The annual Bundeswettbewerb Fremdsprachen competition is a renowned national contest that challenges the linguistic finesse of students in at least two foreign languages. In this year’s contest, I was fortunate enough to make it through the first two rounds and represent Schloss Torgelow at the Germany-wide final in Magdeburg, which was constituted by three separate parts.
First, a preselected group engaged in a discussion on a given topic about current social or economic issues with 30 minutes for preparation. Together with three other contestants I debated over the necessity of establishing a system where students shall all receive individualized education. We fully utilized the provided preparation time and came up with intriguing arguments during the 15-minute discuss.
For the second part, contestants interacted with three interlocutors in form of a one-on-one discussion. I had a downright fascinating talk with the judges that started off with my music interest particularly concerning the violin and ended with the US Constitution and current international affairs.
The third part, if not the most challenging one, required contestants to swiftly socialize with perfect strangers and present their findings in a keynote presentation about the past, presence and the future of the city Magdeburg. With only two days available for preparation, we worked in groups and interviewed citizens on the street and channeled our focus on depicting the city in its most natural appearance, all the while striving for uniqueness in content and simplicity in form.

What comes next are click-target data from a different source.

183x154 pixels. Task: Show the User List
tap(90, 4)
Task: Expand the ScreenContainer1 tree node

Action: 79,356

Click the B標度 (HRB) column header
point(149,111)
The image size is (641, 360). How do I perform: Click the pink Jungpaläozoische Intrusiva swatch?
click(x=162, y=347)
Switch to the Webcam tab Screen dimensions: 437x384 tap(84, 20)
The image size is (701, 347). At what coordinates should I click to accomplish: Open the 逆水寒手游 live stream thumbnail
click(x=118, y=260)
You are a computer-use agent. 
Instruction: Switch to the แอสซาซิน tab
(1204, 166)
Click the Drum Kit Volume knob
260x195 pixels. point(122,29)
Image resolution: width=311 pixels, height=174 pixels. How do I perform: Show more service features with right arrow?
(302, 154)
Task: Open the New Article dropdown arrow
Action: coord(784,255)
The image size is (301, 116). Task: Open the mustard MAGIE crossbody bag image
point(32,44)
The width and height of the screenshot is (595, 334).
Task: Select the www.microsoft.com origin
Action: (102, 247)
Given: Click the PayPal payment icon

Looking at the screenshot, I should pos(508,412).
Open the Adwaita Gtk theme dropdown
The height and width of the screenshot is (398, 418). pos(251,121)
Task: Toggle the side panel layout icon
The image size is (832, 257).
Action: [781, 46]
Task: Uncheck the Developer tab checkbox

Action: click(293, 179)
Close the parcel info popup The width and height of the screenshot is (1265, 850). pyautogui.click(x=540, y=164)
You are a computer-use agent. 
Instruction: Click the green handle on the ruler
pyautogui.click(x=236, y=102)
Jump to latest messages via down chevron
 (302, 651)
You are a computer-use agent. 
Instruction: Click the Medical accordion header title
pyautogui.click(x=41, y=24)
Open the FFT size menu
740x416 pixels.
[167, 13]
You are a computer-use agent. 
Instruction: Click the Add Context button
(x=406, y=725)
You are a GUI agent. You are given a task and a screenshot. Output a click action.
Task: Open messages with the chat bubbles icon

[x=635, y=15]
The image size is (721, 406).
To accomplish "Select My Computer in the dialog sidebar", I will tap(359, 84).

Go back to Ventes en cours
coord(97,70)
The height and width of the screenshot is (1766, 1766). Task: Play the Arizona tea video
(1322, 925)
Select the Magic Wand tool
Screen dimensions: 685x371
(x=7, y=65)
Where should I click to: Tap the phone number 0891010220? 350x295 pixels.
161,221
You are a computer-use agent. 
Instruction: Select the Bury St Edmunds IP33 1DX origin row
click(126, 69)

Looking back at this entire experience that all started at the beginning of last school year when I was accidentally informed about this competition during the tea break of English class, I would like to express my most sincere gratitude to Dr. Hoot for prompting me to enroll in this competition and for taking an entire day's time out to supervise the second round which took place at our school and Frau Eisenbart for attending the closing ceremony in Magdeburg and troubling herself with the assignment of taking vividly wonderful pictures to capture the hefty festivities. My heartfelt appreciation, finally, goes of course to everyone who kindly offered me much needed support and well-intended advice along the way. Was it a lot of effort that went into attending this competition? Yes, from editing my texts for the first round over and over to being absent on more than one entire day of school traveling to Magdeburg, determination was curtained, demanded, and sacrifices had to made. But at the end of the day, I was more than content with myself for having been persistent the whole year through concerning this competition and was honored and proud to finally stand on the podium representing Schloss Torgelow along with the language elites in Germany.